▸ TASK INSTRUCTIONS
1: Using the article on Scottish profit warnings, decide whether each statement agrees with it: (a) EY recorded 16 profit warnings in Scotland in H1 2020; (b) Scottish quoted companies issued more warnings in Q2 2020 than in Q1 2020; (c) Scotland saw the largest increase in profit warnings of any UK location. For each, answer yes or no and quote the deciding words.
2: List every industry or sector that the article on Scottish profit warnings mentions by name.
3: Carry on the article on Scottish profit warnings from its final sentence.

▸ DOCUMENT TEXT
The number of profit warnings issued by listed companies headquartered in Scotland in the first half of 2020 increased by 45% year-on-year, with 94% citing the impact of the COVID-19 pandemic, according to EY’s latest profit warnings report.
However, this was still the smallest increase of profit warnings across all UK locations.
EY said it recorded 16 profit warnings in Scotland in H1 2020 — higher than any previous H1 in the last 20 years — compared to 11 in the same period last year.
After a record breaking first quarter in 2020, when quoted companies in the Scotland issued 10 warnings, six were recorded in Q2 2020.
The profit warnings were spread across a wide range of sectors in Scotland in H1 2020, with businesses operating in the travel and leisure (three) sector most affected.
Colin Dempster, Head of Turnaround and Restructuring Strategy at EY in Scotland, commented: “Scotland’s performance compared with other UK locations in terms of profit warnings, reflects the types of listed companies based here.
“A large proportion of the Scottish economy has been able to adapt to lockdown conditions for example, the services industry has been able to shift to virtual ways of working easier than other sectors where social distancing poses much more challenging conditions for operations.
“However, the oil and gas sector is also a key component of Scotland’s economy and has experienced a particularly challenging time across the supply chain due to a significant fall in both demand and the oil price.

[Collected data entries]
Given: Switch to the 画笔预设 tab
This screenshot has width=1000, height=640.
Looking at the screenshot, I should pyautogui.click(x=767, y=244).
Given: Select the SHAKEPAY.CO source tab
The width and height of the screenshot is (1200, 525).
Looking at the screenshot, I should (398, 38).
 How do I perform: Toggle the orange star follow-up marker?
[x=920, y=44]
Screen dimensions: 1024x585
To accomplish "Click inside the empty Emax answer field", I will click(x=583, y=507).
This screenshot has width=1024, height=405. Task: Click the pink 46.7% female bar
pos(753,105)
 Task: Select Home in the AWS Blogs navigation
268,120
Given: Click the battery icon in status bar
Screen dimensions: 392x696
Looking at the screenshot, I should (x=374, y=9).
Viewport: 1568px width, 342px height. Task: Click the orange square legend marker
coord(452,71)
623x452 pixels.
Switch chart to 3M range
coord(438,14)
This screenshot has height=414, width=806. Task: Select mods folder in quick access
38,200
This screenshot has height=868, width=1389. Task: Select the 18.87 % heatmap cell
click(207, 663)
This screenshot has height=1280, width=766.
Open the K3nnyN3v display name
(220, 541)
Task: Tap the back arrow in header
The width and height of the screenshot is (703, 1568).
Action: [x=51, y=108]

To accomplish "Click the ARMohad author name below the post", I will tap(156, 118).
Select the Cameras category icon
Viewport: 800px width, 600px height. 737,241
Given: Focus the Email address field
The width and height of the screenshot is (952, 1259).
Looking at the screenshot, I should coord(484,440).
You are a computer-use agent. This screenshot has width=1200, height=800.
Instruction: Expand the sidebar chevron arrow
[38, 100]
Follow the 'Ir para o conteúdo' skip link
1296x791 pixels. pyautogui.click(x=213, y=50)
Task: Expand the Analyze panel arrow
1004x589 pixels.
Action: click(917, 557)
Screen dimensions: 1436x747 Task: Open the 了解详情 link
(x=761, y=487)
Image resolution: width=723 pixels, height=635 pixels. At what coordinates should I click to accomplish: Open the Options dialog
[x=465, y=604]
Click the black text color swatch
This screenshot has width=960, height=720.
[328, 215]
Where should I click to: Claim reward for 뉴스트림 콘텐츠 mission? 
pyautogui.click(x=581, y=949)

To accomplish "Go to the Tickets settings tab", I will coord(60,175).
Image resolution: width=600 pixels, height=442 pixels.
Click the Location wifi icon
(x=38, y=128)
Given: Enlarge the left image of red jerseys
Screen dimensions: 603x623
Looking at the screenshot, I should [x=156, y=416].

▸ PER-TASK OUTPUTS
1:
(a) Yes: "EY said it recorded 16 profit warnings in Scotland in H1 2020"
(b) No: "when quoted companies in the Scotland issued 10 warnings, six were recorded in Q2 2020"
(c) No: "this was still the smallest increase of profit warnings across all UK locations"

2:
Travel and leisure
Services industry
Oil and gas sector

3:
“This is likely to have a subsequent impact on the wider business landscape.
“It’s vital that businesses in Scotland don’t underestimate the depth and extent of both the immediate and long-term challenges ahead.
“It is still a highly uncertain time for businesses, who are adjusting to new ways of working and changing levels of demand, with potential cliff-edges to come in government support and further twists and turns likely in Brexit negotiations.
“The economy is opening up, but it’s early days.”
Across the UK, 33% of listed companies — compared to 18% in 2019 — issued a profit warning in the first half of 2020.
EY recorded 466 profit warnings in H1 2020 – more than the total number issued in the whole of last year (313).
“In Q2 2020, the impact of COVID-19 rippled across the UK economy and along supply chains, shifting the epicentre of profit warnings,” said EY.
“The immediate impact of the virus was felt in Q1 by sectors most impacted by lockdown – travel, leisure, hospitality, and retail – but this has since spread to industries most exposed to the knock-on effects of changing corporate and consumer behaviour.”
Fiona Taylor, Turnaround and Restructuring Strategy Associate Partner at EY in Scotland added: “We expect supply chain vulnerability to be one of the biggest areas of risk for companies in the next six months.
“Supply chain resilience will no doubt feature highly on corporate agendas, not least because of the additional challenges associated with Brexit.
“There are already large-scale restructurings in the UK market that could have considerable impact along supply and value chains …
“Boards need to guard against complacency and be ready to take swift and decisive action to reshape their business to face a different future than they imagined just a few months ago.
“Companies could find that previously healthy parts of their business are no longer profitable.
“This is a pivotal moment for Scotland and UK plc.”